Funerals are for the living. They are a place to mourn, a place to celebrate, a place to reflect on our own lives. The service today slapped me in the face. I’ve been brooding lately; dealing with some childhood issues in therapy; my husband has been out of work for some time, our savings are dwindling; we’re scared. But what I saw today reminded me that all my fears are meaningless. What I realized today is that none of the things I’ve been worried about mean anything. What I realized today is that I have what Peggy and Dany shared. My connection to my husband is amazing. He truly is a dream. He’s strong and capable and funny and witty and charming and he loves me like no one else ever has. No one looks at me the way he does. No one but him.

And today, I got to go home with my husband to our home. Peggy went home to an empty bed; a closet full of Dany’s clothes; drawers still full of his things. A home full of memories, a home they built together. While the son is down the hall tonight, the other rooms are filled with relatives from out of town, shortly, everyone will return to their lives, leaving Peggy to pick up the pieces of hers. She’ll return home after work and Dany will not be there. On her birthday, he won’t be there to cook her a fantastic meal, tell her how much he loves her. She will live out her life without Dany by her side. While I believe eventually she’ll find companionship, the new man will not be Dany.

But I still have my Frank. Frank will be there when I wake up and when I go to bed at night. He’ll be eating all my chocolate, making faces at me on the other side of the glass when I’m cleaning the windows.

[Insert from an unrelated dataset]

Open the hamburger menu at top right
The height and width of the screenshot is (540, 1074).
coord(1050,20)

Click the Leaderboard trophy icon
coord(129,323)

He’ll be there to hold me when I get a rejection letter from a publisher. He will be there.

And I am so very grateful. So incredibly grateful. All my problems lessened today. Today I realized that I have no problems.

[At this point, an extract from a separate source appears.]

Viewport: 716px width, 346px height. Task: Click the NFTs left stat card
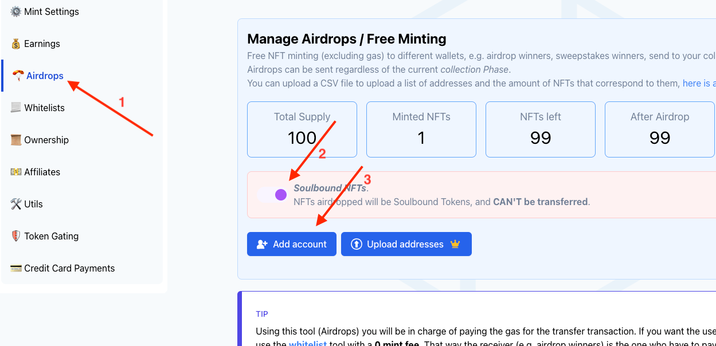click(541, 129)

It’s a perspective I don’t want to lose. I don’t want to go back to taking things for granted. I want to realize how special today is. I want to feel grateful when I take my daily walk with Frank by my side. I want to feel grateful even when he pisses me off and I feel like clobbering him over the head with something. I want to realize how special and wonderful every day is with him. How lucky I am.

And I want to thank Dany Walker for waking me up to the Real Truth: there is only one real thing in our world. It is our connection to others. Period. All the rest is bulls**t.

My love and prayers go out to Dany’s widow and his son, step-daughter and son-in-law; his parents and family and friends; to everyone who was blessed enough to have the man touch their lives. And I want to thank Dany for being such a great friend to me; such a great father to my friend Bronson; such a great husband to my friend Peggy and such a great person in general.

If only all of us could have such a legacy.